The first known elephant was Big Bett, who may have arrived onboard the America in New York Harbor in 1796. Purchased by one Hachaliah Bailey, who would later be called the “father of the American circus,” she was leased out to keepers up and down the East Coast who would show her to curiosity-seekers for a price.
In the summer of 1816, a keeper made the mistake of walking Big Bett across the land of a particularly religious farmer in Alfred, Maine. The display of exotic animals was viewed, in some quarters, as an ungodly distraction from prayer. And the farmer shot and killed the beast.
Bailey’s second pachyderm, Betty the Learned Elephant — or Little Bett — also went on tour. But she was destined to meet the same sad end. On the night of May 25, 1826, for reasons that are not entirely clear, she was shot by musket as she crossed the Chepachet River on a wooden bridge.

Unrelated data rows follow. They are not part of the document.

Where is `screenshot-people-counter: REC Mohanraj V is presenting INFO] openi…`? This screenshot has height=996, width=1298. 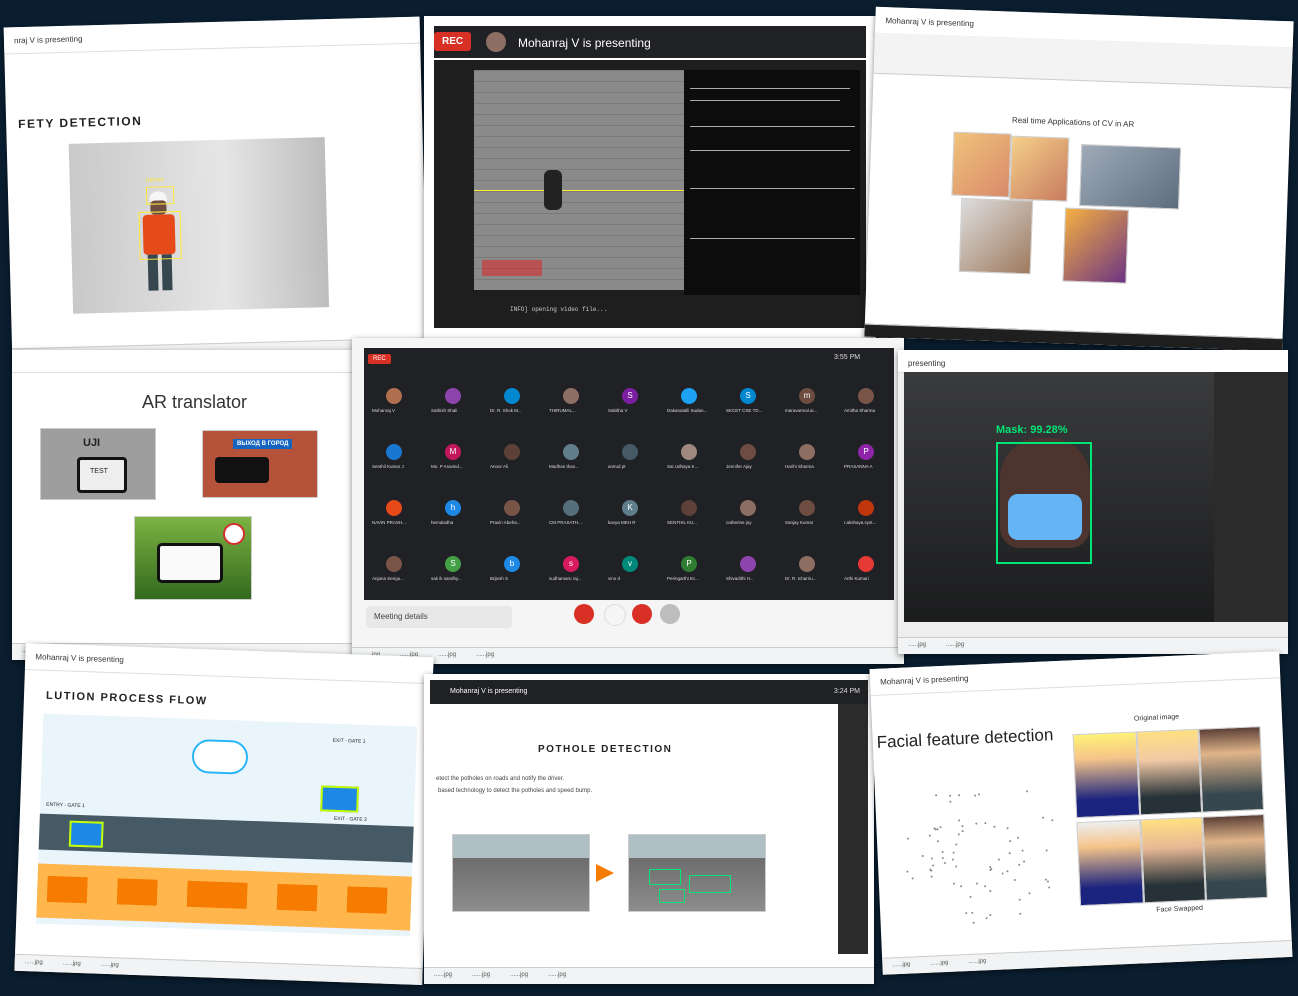
screenshot-people-counter: REC Mohanraj V is presenting INFO] openi… is located at coordinates (650, 177).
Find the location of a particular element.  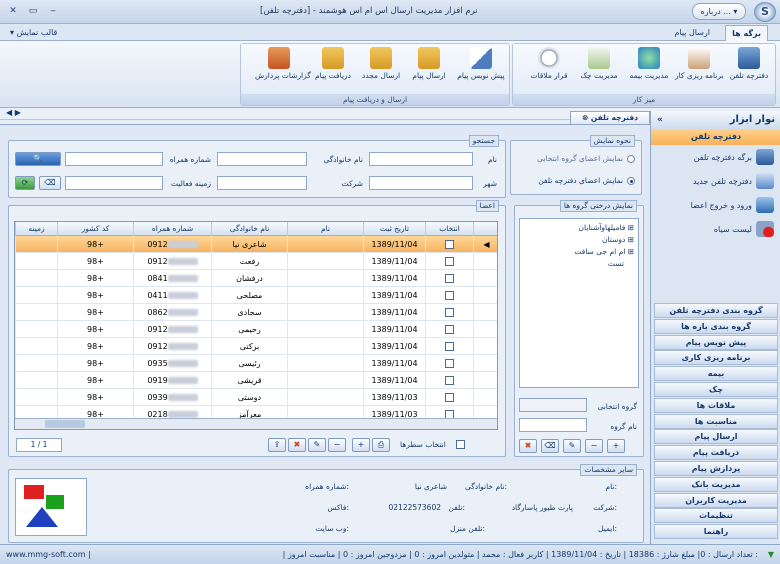

remove-member-button: − is located at coordinates (337, 445).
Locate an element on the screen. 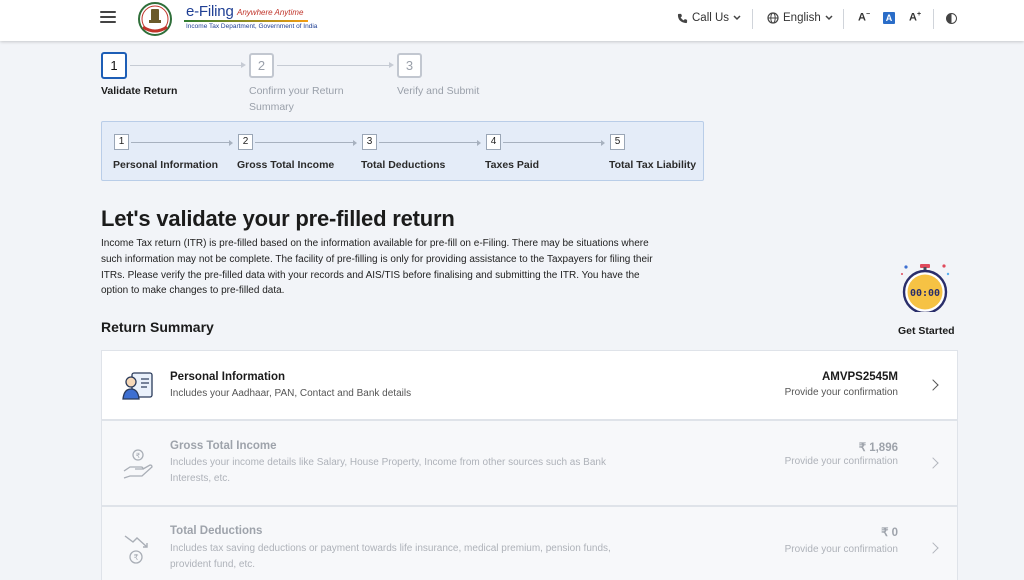 The width and height of the screenshot is (1024, 580). card-title: Personal Information is located at coordinates (228, 377).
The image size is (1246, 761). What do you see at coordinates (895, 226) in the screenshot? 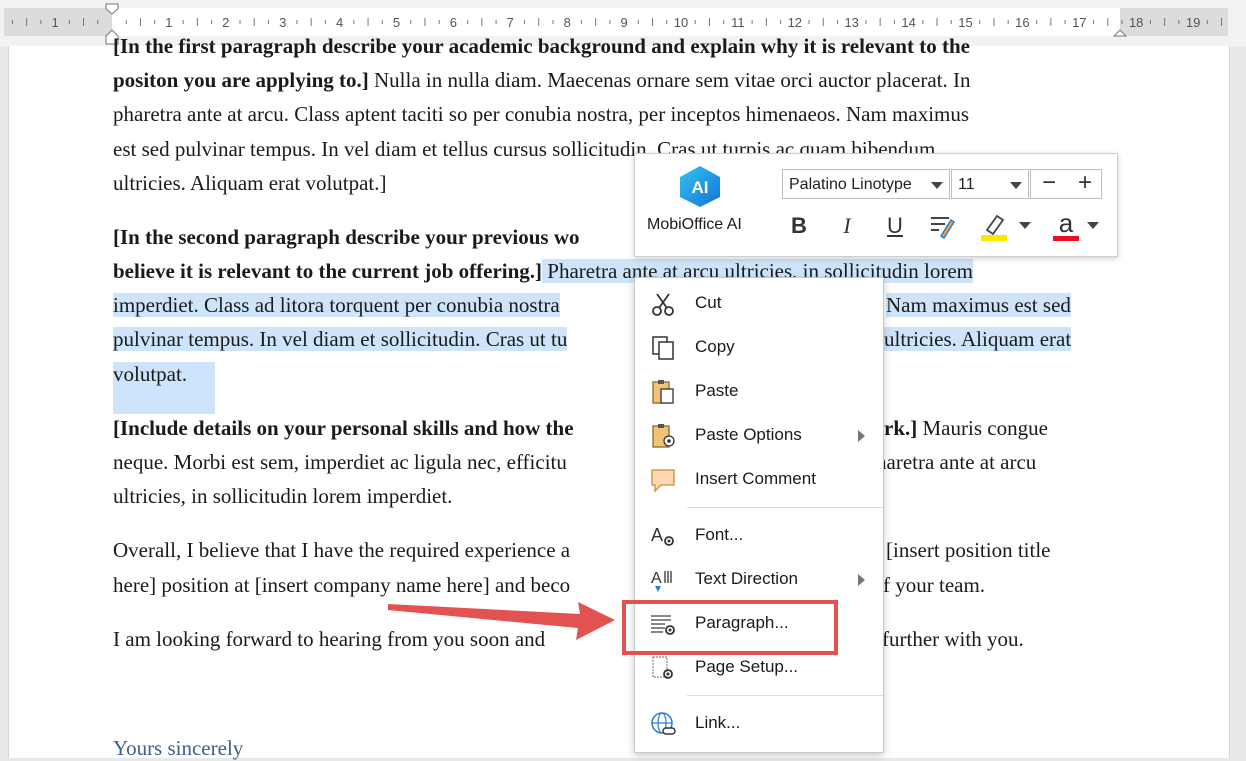
I see `underline-button: U` at bounding box center [895, 226].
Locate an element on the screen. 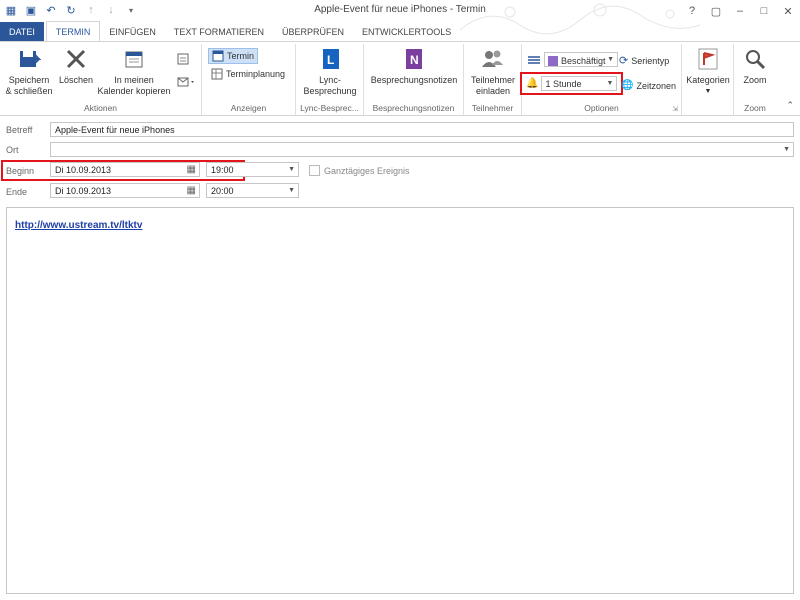  save-close-icon is located at coordinates (29, 59).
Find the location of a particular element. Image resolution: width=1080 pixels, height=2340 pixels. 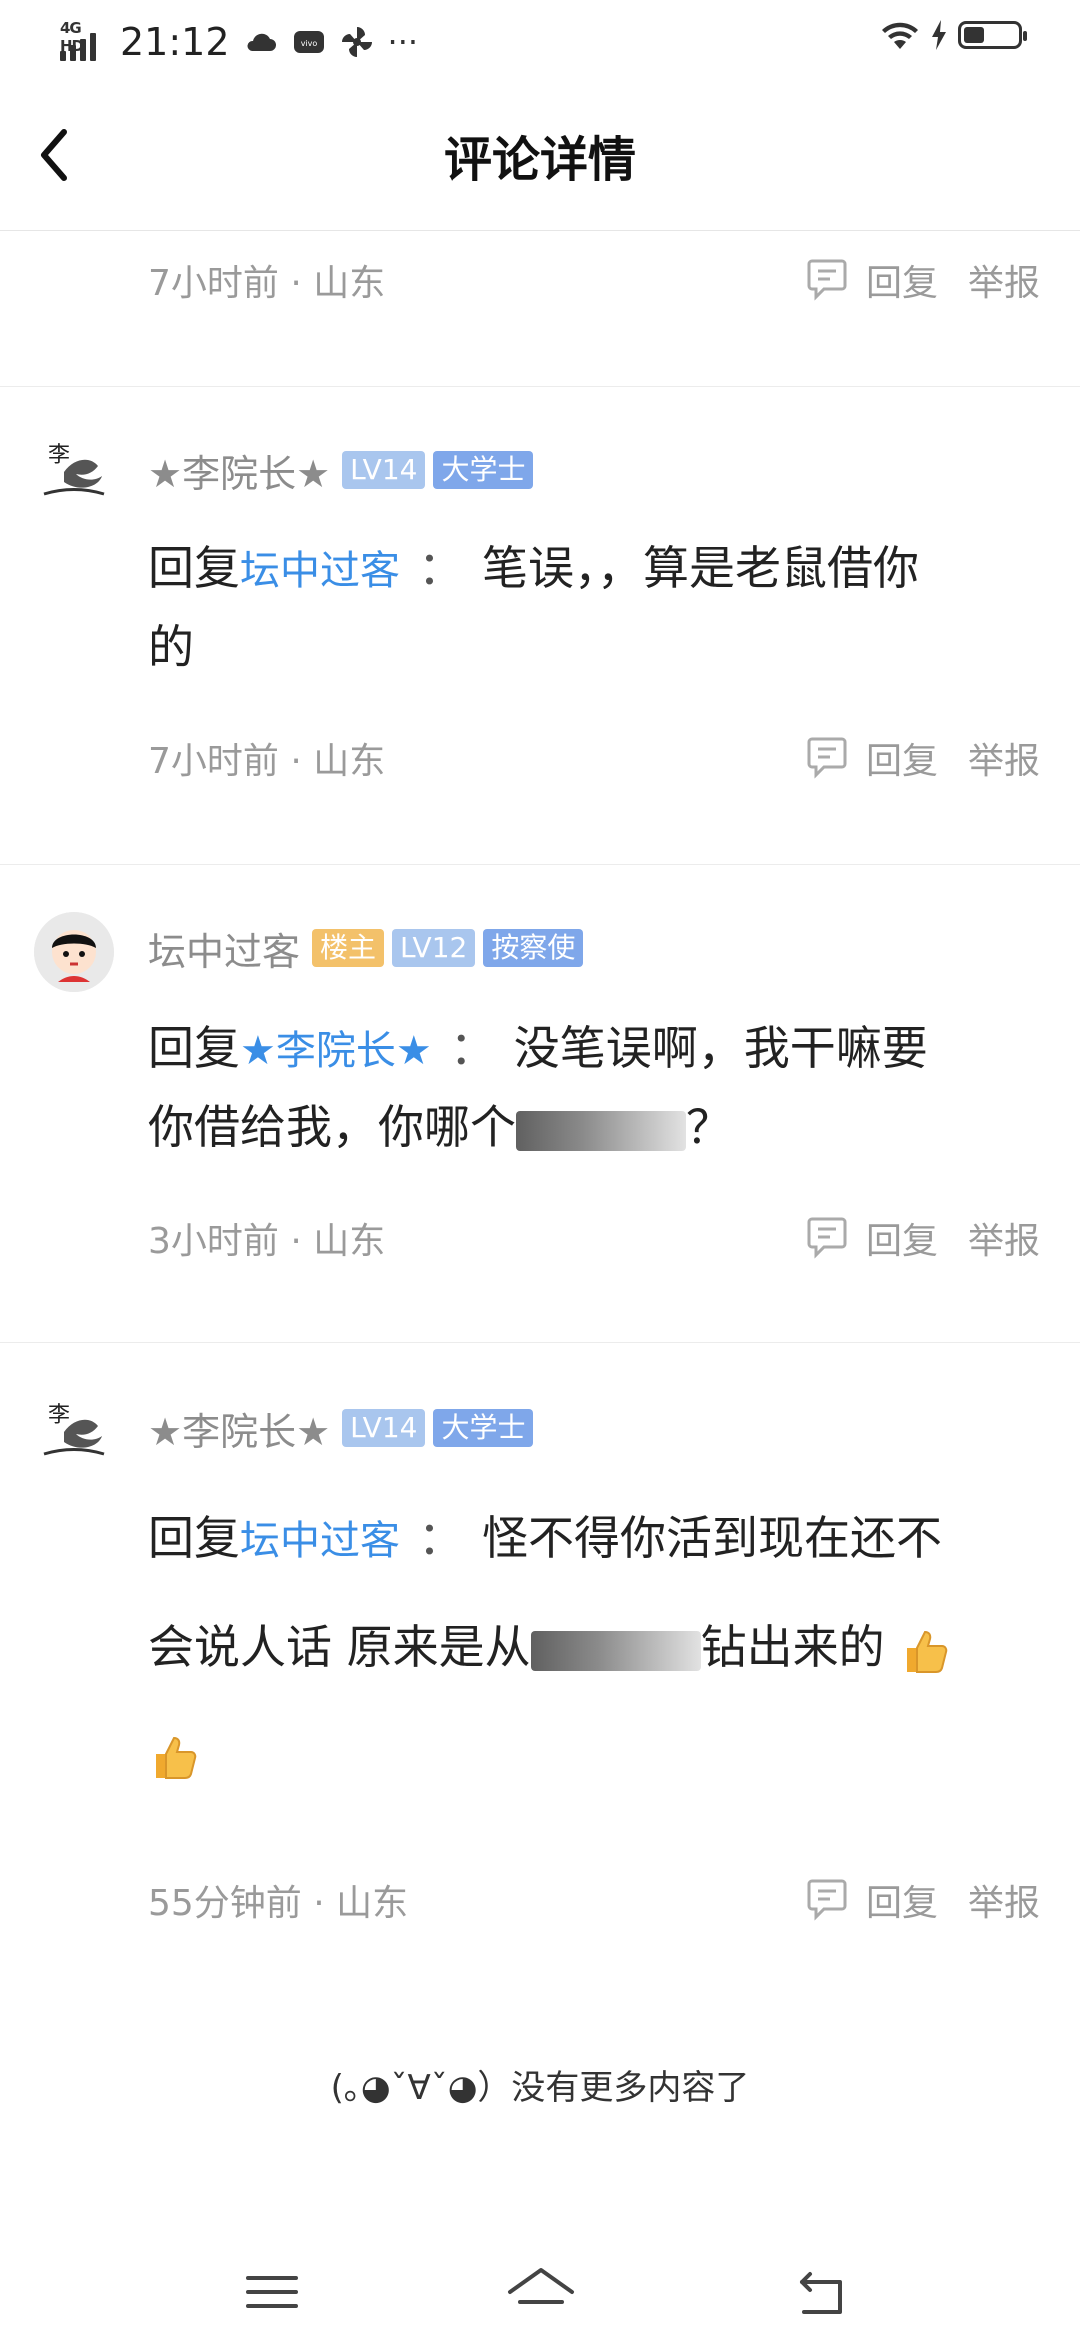

title-badge: 按察使 is located at coordinates (534, 948).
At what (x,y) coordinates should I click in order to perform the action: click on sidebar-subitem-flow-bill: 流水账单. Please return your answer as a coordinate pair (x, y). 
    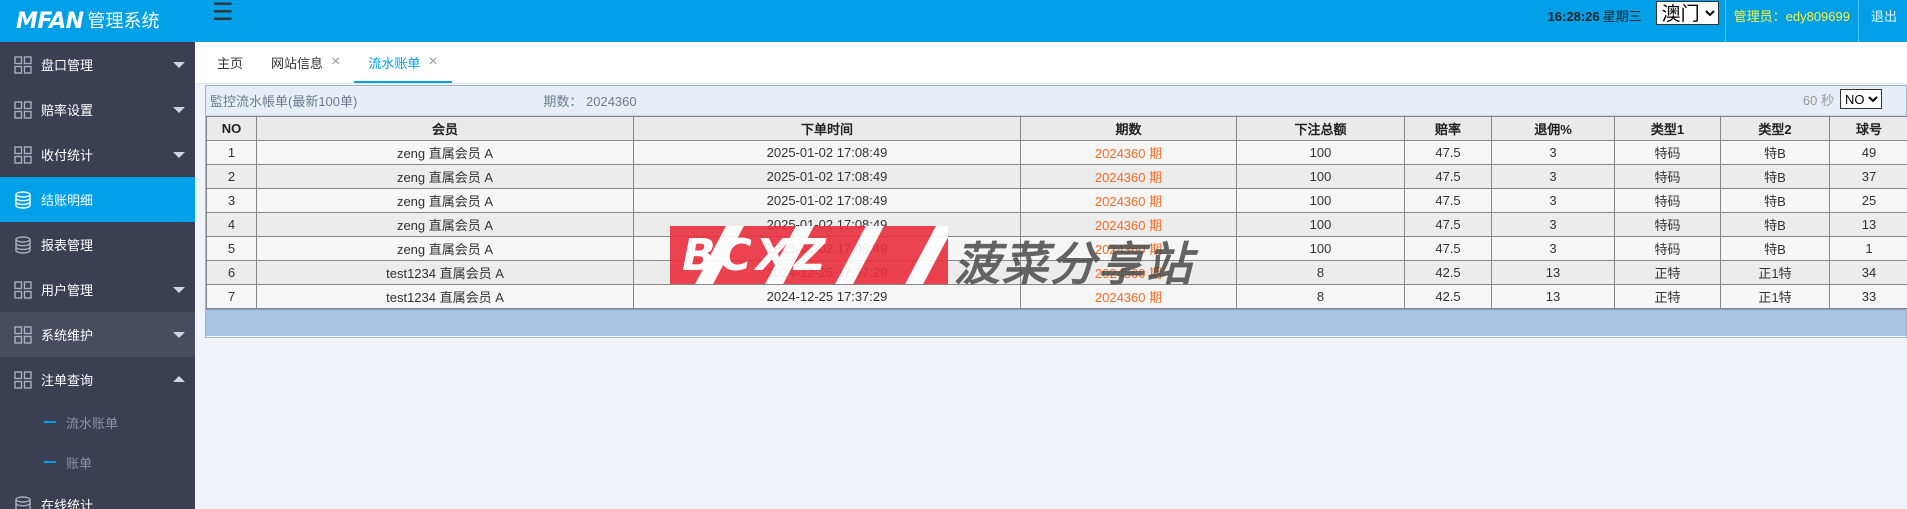
    Looking at the image, I should click on (98, 422).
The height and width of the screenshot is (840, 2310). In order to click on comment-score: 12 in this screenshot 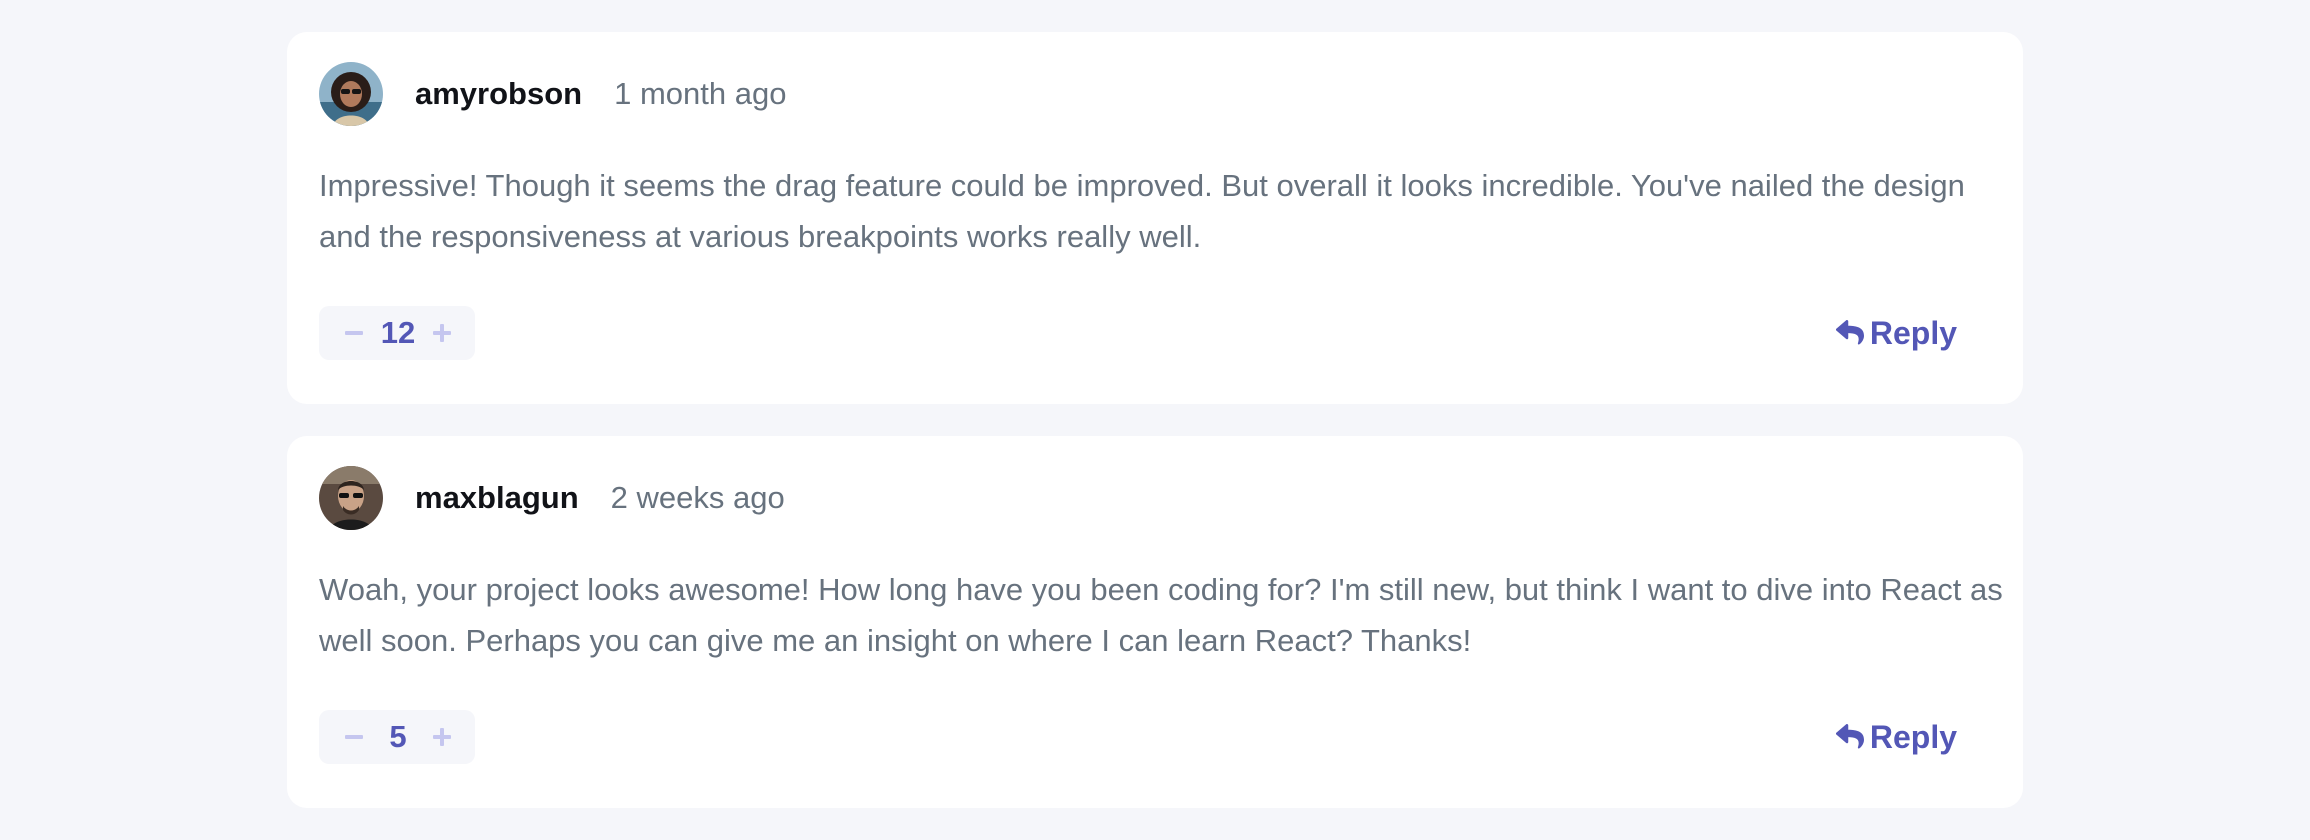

On the 150th anniversary of the assassination, the town unveiled a plaque commemorating the event on the bridge that presently spans the river. And in 2000, as part of an ill-fated tourism campaign sponsored by the state in partnership with Hasbro — “Rhode Island: The Birthplace of Fun” was the tagline — communities around the state sponsored 47 Mr. Potato Head statues.
Glocester’s Potato Head spent some time at the Manton Free Public Library before moving over to the Town Hall’s front lawn. A landscaping project a couple of years ago sent the Potato Head over to the Highway Department, where it still sits.
Workers there say the statue gets an occasional visitor. But it lives mostly in memory. One story has the statue disappearing from the Town Hall lawn one day, with only a “Gone Fishin’ ” sign in its place.
Town employees found Betty at the Spring Grove swimming hole, a beer in one hand and a fishing pole in the other.